Latest visitor numbers particularly ugly

Hong Kong and China have fared relatively well (globally) in terms of coronavirus infections and deaths. However, the visitor numbers still look bad.

Hong Kong’s latest arrival numbers for March and Q1 were painful. Visitor numbers into the city in March plunged 99% year-on-year to just 82,000.

Meanwhile, for the whole of Q1, there were only 3.49 million visitors to Hong Kong. That’s a decline of 80.9% on the same period last year.

To what extent this will impact AIA’s first-half earnings is anyone’s guess but investors can be certain it will take a pretty big hit.

China to partially offset Hong Kong declines

There can be some solace for investors. In the upcoming months, the China Banking and Insurance Regulatory Commission is expected to approve AIA’s application to set up a subsidiary in China.

Currently, the company operates a branch format in five regions and is limited in how it expands its geographic cover to new provinces.

However, with the new setup the legal obstacles will be removed and it will be up to local authorities to grant permissions.

In 2019, AIA China’s VNB saw solid growth of 27% year-on-year to US$1.16 billion.

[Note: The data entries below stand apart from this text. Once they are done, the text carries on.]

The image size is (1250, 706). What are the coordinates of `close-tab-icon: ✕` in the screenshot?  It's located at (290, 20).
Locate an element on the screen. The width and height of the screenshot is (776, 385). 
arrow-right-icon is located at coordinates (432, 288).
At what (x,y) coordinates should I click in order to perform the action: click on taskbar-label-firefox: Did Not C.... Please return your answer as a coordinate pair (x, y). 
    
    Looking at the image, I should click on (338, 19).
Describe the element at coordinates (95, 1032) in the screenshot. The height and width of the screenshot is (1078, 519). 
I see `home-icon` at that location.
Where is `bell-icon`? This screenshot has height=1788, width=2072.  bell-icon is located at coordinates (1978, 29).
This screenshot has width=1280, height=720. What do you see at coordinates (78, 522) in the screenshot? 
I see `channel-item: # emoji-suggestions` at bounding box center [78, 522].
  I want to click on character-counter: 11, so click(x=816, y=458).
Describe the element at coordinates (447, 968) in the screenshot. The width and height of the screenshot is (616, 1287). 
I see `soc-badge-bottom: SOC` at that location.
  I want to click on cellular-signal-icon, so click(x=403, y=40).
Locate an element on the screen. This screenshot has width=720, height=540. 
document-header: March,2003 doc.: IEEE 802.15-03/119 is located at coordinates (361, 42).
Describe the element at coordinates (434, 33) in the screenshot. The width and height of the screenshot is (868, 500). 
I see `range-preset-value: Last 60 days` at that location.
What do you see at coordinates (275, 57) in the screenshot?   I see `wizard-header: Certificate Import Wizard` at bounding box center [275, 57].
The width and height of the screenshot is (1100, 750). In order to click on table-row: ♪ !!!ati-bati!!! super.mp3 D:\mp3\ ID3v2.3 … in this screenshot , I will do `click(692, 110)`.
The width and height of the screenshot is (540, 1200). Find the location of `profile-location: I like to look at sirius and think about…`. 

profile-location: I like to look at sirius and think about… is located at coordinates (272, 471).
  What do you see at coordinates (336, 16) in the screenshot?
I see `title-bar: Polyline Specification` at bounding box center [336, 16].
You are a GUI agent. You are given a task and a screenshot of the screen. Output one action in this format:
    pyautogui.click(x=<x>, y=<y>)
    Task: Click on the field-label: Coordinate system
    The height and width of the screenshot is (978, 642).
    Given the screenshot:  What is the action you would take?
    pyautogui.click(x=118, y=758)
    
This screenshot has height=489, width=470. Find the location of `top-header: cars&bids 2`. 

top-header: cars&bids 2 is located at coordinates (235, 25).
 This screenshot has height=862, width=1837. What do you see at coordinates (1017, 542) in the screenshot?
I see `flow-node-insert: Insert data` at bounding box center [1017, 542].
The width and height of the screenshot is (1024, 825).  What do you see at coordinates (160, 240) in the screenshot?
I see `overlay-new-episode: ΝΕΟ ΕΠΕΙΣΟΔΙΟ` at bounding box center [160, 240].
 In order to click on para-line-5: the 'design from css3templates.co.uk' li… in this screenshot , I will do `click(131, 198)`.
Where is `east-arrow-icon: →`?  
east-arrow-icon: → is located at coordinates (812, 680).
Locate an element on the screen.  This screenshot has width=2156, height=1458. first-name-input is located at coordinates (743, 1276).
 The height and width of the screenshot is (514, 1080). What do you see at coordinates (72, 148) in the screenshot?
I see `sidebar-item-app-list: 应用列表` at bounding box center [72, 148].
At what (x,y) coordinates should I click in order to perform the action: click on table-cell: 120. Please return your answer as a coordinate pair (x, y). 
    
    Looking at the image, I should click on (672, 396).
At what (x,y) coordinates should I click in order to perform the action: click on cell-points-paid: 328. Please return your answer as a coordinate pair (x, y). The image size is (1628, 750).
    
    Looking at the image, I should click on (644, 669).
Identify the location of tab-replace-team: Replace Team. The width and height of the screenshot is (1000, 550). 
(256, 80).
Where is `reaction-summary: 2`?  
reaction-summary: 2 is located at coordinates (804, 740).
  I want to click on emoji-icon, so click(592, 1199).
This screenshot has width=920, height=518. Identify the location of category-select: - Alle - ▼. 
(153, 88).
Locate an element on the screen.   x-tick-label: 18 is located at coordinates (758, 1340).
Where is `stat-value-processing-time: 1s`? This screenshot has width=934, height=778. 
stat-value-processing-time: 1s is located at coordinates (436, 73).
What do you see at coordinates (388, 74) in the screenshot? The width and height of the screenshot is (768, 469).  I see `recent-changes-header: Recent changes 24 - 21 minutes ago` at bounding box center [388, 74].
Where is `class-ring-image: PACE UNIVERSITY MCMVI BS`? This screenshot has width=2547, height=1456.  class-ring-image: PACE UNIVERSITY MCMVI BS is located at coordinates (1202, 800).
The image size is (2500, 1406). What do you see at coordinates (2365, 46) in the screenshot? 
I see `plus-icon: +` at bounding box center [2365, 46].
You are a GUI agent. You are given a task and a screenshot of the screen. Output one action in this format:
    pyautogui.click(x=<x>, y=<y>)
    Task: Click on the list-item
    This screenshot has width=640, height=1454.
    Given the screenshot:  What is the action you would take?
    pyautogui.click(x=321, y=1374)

This will most likely slow in 2020 given Covid-19 but the overall positive trend should persist and offer some respite from the Hong Kong slowdown.

Play the long game

For investors, all this means that AIA’s business will face significant short-term headwinds. However, the company is disciplined in how it prices policies and is a best-in-class insurance name in the region.

Overall, I believe this should stand it in good stead to resume solid growth once the coronavirus outbreak is controlled.

In the meantime though, it’s worth monitoring AIA’s VNB numbers – particularly in Hong Kong and China.